#### Data shown

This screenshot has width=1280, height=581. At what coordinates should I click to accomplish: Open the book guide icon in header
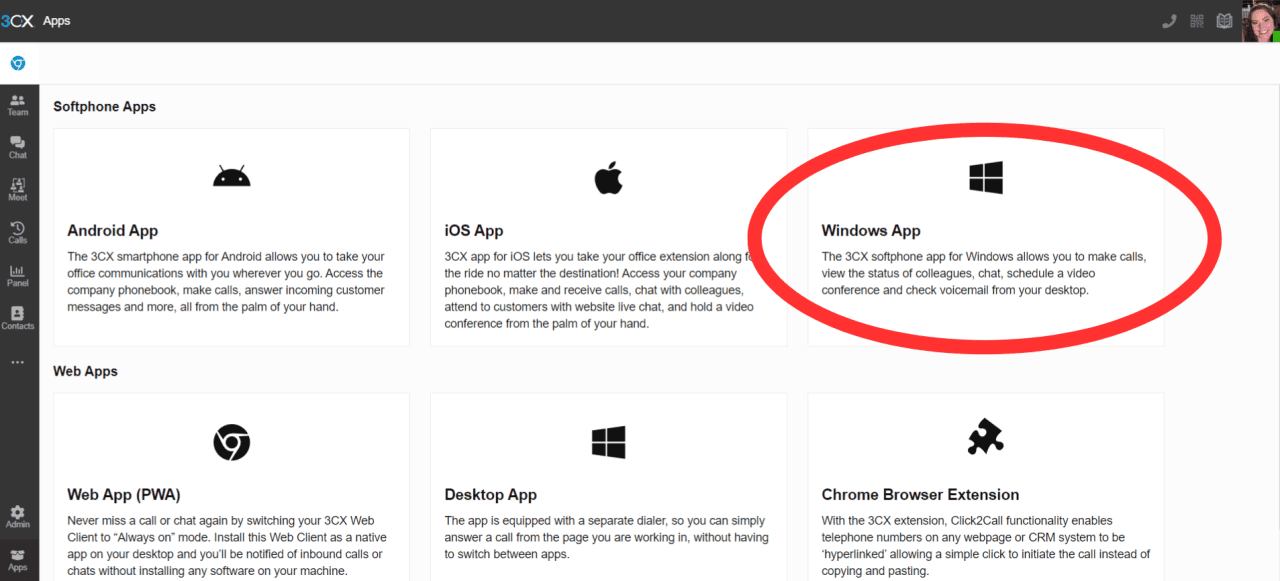click(x=1224, y=21)
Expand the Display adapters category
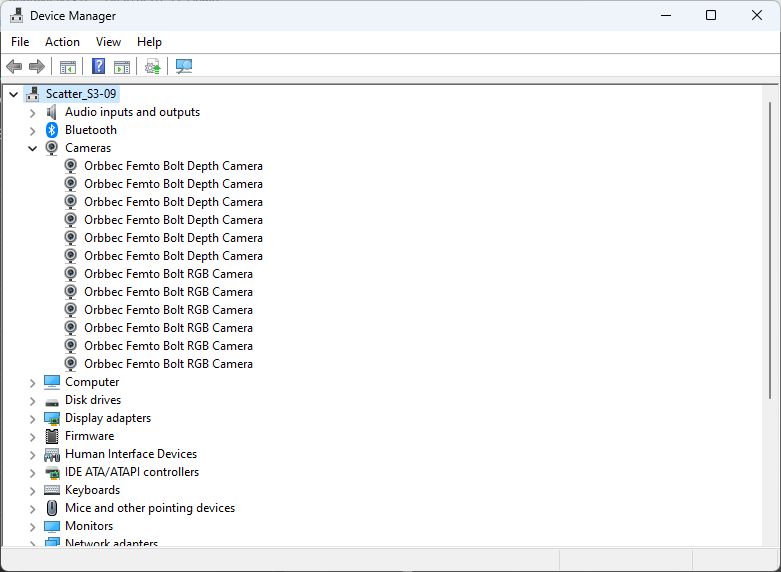The height and width of the screenshot is (572, 781). pos(32,418)
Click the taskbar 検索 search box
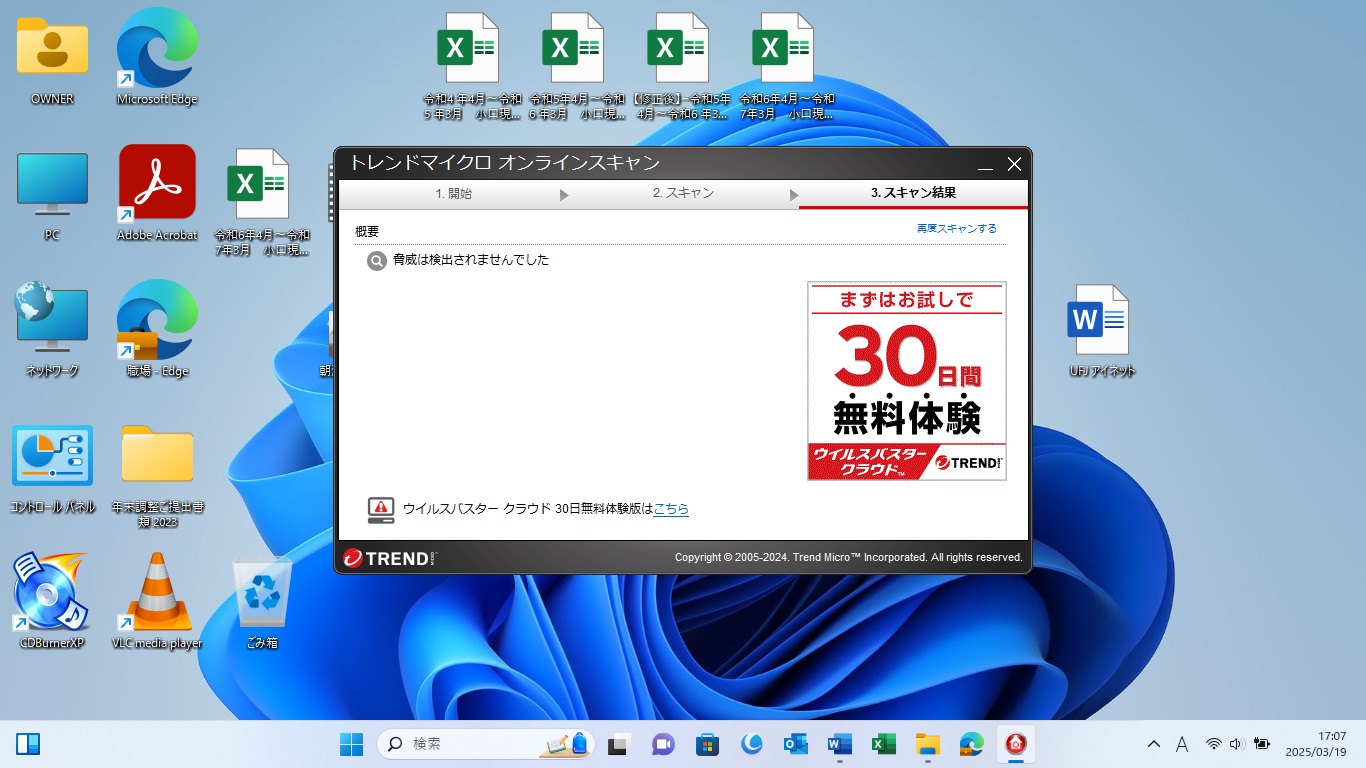 point(470,744)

########

Give the items from the line containing "Expand the Display adapters category" through the end of the items as a Markdown table with the columns Row and Text, numbering each row and skipping blank lines. Leave the pictures out of the table.

| Row | Text |
|---|---|
| 1 | Expand the Display adapters category |
| 2 | The height and width of the screenshot is (572, 781). pos(32,418) |
| 3 | Click the taskbar 検索 search box |
| 4 |  point(470,744) |